Prior to the 1920s, when animal fats featured prominantly in the American diet, coronary disease was uncommon. After WWII, with the advent of vegetable oils and fats (Crisco), heart disease soared. This also coincided with an increase in our intake of refined sugars and processed foods (And, my personal favorite, food "products" - what the heck is a "food product" anyway? Give me good old-fashioned real food any day.).

Studies (e.g. The Framingham Study, an similar study in Britain, and the US Multiple Risk Factor Intervention Trail) have shown that intake of animal fats, cholesterol, et al, decreases the rate of heart disease. It's the consumption of processed foods and sugars that are detrimental to our health.

But not all fats are created equal.

Butter, especiall organic butter that is minimally processed (not mixed with veg. oils, chemicals or water), is very healthy.

Beaf fat (suet and tallow) is full of omega-3 fatty acids (omega-6 and omega-3 are very important, but most people have way too much 6 and way to little 3) and CLA (coagulated linoleic acid). The latter is responsible for increasing metabolic rate, increasing muscle mass while reducing fat, decreasing abdominal fat (woo-hoo; I'm all for that!), strengthening the immune system, as well as reducing risk of cancer, heart disease, diabetes, and hypertension.

Lard and bacon, in their natural form (non-hydrogenated, preservative-free) are ideal for many recipes, and are good for you.

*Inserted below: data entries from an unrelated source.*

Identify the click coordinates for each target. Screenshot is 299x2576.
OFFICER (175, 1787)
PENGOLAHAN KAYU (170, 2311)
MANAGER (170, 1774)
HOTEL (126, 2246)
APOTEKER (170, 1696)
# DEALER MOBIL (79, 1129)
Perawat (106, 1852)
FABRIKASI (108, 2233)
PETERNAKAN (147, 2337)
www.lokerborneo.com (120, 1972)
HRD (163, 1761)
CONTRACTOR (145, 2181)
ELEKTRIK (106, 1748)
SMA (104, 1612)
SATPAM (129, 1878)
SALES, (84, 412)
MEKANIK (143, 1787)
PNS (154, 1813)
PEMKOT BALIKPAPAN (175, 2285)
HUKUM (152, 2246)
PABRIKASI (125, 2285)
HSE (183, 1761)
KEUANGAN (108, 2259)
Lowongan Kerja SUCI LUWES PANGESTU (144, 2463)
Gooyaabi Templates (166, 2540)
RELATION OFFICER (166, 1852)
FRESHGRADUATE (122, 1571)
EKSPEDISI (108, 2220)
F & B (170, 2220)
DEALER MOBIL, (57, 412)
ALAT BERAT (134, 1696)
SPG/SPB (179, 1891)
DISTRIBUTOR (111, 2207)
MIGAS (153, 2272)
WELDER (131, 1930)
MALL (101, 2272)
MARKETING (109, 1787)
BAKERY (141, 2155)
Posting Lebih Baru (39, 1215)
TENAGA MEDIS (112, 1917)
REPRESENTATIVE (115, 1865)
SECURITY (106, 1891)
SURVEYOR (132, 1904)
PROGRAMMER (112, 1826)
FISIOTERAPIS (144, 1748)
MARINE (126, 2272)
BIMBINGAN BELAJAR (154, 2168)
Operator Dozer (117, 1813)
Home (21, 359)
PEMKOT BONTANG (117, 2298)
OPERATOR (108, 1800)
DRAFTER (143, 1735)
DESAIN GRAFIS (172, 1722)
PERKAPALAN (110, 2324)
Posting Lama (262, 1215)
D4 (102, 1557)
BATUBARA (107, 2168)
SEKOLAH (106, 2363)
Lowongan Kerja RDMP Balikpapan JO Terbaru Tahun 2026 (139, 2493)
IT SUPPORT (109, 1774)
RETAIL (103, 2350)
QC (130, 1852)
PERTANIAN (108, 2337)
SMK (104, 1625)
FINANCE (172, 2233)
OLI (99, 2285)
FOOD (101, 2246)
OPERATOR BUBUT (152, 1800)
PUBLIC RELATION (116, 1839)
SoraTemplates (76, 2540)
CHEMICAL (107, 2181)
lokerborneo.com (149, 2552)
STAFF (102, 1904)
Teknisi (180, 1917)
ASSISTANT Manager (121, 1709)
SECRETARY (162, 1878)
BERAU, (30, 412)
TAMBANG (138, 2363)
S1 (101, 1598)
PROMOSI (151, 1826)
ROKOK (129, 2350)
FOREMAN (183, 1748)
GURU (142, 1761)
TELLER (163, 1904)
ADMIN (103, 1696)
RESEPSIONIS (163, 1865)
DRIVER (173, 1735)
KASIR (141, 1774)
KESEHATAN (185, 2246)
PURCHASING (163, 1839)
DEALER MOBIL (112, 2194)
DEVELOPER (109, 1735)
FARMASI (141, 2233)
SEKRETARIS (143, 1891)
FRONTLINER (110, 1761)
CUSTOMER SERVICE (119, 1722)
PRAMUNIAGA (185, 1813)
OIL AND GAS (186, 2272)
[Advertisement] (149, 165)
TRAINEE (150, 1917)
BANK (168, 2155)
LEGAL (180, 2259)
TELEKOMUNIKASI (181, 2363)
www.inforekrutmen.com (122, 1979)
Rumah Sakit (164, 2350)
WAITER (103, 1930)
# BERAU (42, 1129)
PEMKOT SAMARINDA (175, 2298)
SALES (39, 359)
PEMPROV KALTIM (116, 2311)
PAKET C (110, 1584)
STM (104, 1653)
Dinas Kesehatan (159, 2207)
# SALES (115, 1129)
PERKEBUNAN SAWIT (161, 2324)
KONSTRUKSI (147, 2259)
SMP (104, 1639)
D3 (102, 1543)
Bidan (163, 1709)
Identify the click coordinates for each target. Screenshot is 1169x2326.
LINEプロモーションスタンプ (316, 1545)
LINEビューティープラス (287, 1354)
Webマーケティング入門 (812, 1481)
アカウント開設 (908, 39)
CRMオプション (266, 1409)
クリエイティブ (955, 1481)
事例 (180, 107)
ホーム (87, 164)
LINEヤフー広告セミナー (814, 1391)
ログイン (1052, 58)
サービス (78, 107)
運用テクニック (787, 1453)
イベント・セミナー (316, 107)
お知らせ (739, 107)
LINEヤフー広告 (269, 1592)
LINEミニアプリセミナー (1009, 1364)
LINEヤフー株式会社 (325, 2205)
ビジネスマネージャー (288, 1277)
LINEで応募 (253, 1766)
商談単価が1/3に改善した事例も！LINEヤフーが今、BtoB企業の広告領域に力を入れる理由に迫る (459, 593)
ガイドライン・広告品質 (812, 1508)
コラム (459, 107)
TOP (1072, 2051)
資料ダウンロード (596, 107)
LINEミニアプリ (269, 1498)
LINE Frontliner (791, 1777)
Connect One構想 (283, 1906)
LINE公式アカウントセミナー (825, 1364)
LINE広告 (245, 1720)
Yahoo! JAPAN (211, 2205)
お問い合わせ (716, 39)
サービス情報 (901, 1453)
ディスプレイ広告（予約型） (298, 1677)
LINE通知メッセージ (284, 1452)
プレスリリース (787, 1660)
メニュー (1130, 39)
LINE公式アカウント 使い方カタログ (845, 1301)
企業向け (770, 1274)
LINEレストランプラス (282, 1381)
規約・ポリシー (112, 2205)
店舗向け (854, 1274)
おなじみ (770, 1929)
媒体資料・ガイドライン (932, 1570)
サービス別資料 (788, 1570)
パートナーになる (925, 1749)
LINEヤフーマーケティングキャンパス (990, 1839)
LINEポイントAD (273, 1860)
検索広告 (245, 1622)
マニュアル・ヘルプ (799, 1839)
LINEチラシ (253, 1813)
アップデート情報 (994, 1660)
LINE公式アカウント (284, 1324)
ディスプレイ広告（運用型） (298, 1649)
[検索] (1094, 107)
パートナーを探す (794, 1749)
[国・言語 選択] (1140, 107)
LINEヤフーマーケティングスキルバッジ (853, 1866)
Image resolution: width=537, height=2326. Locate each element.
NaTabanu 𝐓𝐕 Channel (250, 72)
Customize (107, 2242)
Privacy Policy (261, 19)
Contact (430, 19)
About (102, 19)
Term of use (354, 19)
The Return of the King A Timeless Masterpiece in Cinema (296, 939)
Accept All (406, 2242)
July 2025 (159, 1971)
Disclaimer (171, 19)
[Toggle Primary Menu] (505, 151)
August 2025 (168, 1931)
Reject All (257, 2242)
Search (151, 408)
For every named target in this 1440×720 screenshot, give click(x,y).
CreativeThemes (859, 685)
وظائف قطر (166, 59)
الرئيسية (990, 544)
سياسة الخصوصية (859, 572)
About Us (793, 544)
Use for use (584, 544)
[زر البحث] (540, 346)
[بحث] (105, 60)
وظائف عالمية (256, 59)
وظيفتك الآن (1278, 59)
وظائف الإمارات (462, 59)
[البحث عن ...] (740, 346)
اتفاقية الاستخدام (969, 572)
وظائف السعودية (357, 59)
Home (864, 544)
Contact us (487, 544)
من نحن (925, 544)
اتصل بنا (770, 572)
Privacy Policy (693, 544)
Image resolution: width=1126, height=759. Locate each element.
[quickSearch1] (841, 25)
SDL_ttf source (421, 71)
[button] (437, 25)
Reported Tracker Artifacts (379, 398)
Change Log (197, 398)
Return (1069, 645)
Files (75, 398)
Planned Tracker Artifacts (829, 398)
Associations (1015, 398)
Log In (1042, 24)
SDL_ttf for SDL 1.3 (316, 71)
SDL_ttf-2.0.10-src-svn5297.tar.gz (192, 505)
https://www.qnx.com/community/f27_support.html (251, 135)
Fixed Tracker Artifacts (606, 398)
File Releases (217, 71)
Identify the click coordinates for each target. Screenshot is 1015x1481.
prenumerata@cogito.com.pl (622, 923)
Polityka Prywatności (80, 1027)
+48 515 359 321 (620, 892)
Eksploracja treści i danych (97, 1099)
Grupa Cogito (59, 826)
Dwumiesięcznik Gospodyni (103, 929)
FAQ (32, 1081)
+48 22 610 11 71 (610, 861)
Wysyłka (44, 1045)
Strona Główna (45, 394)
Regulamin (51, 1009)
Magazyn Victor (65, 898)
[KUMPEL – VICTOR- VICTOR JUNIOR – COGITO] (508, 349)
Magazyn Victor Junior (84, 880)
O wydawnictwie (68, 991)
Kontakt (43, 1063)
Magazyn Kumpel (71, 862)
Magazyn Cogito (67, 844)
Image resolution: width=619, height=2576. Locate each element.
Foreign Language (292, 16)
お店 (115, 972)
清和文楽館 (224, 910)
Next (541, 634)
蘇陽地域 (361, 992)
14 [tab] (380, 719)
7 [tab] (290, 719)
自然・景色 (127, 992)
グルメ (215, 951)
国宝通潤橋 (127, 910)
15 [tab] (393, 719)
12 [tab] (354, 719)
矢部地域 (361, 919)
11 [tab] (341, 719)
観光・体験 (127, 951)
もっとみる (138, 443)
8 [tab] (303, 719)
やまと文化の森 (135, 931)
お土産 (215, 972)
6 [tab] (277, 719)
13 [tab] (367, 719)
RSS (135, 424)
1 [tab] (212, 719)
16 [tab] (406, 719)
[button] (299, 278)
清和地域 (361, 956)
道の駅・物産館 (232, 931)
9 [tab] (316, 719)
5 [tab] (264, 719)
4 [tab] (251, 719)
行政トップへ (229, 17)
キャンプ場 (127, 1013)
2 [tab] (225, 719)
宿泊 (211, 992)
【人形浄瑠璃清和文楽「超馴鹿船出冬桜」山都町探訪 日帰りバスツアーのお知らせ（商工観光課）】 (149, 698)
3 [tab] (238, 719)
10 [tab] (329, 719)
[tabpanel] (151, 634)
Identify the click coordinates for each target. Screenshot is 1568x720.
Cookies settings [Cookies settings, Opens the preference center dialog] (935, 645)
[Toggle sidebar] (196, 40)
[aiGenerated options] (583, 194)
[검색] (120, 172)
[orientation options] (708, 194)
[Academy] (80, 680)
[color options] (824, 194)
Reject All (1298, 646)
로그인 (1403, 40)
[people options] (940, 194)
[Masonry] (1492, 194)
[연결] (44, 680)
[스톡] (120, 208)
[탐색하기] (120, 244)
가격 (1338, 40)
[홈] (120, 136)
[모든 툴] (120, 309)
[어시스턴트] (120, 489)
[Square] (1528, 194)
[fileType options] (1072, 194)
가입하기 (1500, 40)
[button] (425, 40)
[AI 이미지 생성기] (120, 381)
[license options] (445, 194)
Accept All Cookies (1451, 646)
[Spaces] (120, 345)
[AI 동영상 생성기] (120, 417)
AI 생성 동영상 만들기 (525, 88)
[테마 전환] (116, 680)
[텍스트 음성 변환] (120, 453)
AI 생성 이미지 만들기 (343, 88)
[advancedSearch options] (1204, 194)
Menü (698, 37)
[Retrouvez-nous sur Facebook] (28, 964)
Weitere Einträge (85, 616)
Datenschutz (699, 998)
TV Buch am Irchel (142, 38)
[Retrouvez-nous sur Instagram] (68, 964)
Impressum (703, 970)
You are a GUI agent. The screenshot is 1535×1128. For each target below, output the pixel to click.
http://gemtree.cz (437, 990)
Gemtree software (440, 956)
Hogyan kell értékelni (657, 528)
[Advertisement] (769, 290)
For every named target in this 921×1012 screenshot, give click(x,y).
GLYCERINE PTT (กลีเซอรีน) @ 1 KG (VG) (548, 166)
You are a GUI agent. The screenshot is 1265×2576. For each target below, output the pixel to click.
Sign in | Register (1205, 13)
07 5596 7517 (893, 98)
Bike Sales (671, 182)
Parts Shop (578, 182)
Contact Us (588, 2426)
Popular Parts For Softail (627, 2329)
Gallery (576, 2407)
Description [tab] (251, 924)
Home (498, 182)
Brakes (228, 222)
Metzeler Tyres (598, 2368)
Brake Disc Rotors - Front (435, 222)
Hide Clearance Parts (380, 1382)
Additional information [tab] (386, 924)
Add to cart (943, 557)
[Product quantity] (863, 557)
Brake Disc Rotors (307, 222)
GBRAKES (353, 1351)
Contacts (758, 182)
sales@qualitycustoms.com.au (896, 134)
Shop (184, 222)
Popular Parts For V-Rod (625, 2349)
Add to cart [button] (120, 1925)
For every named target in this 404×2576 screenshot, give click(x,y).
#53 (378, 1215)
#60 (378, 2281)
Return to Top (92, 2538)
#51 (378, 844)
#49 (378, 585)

Olive oil is also good for you - extra virgin, organic, cold or expellar pressed. Unfiltered olive oil makes a good meat marinate all by itself.

Fats to be avoided include:
* margarines
* Crisco
* anything hydrogentated
* canola oil (who knew?)
* cottonseed, soy, corn and safflower oils

Now, I know that a lot of folks will never go back to eating the healthy fats, for they have become convinced that they are BAD. That's what an effective marketing campaign will do for you. Unfortunately, it is very difficult to get people to understand that fats can be (and are) good for you.

But don't take my word for it. You can read about the good fats at the following websites:

www.westonaprice.org
www.womentowomen.com
www.schwarzbeinprinciple.com

If I could, I'd add chickens and maybe even a cow to my organic garden. Unfortunately, I live in a neighborhood that doesn't allow livestock. So, the next best thing to raising my own is getting my meat from a local source that focuses on grassfed, grass finished livestock. If you want to take control of your food, you might want to look into it for yourself and your family, too.

3 comments:

Woodswoman Extraordinaire: said...

Awesome post. All sorts of food for thought here - pardon the pun! Maybe I can find a solution to my apple problem through Community Supported Agriculture...

lahru said...

Thank you, I have been looking for a place like 8 O'clock for months. Just placed an order and again, thank you.

Garden Lily said...

You're so right about processed food marketing. I no longer buy canola after reading how it was genetically engineered. But I know it's already in lots of semi-processed foods. And yes, I feel within myself a strong reaction against animal fats (the marketing worked!) even as in my head I can read & agree with your arguments, and know that even I grew up on bacon fat before we "knew better".

When I was much younger, I used margarine instead of butter, and found that instead of caramelizing, it burnt - and produced a very disgusting black mess. Ever since then, I bake or saute only with butter. But I still use margarine as a spread, since I like the softer consistency.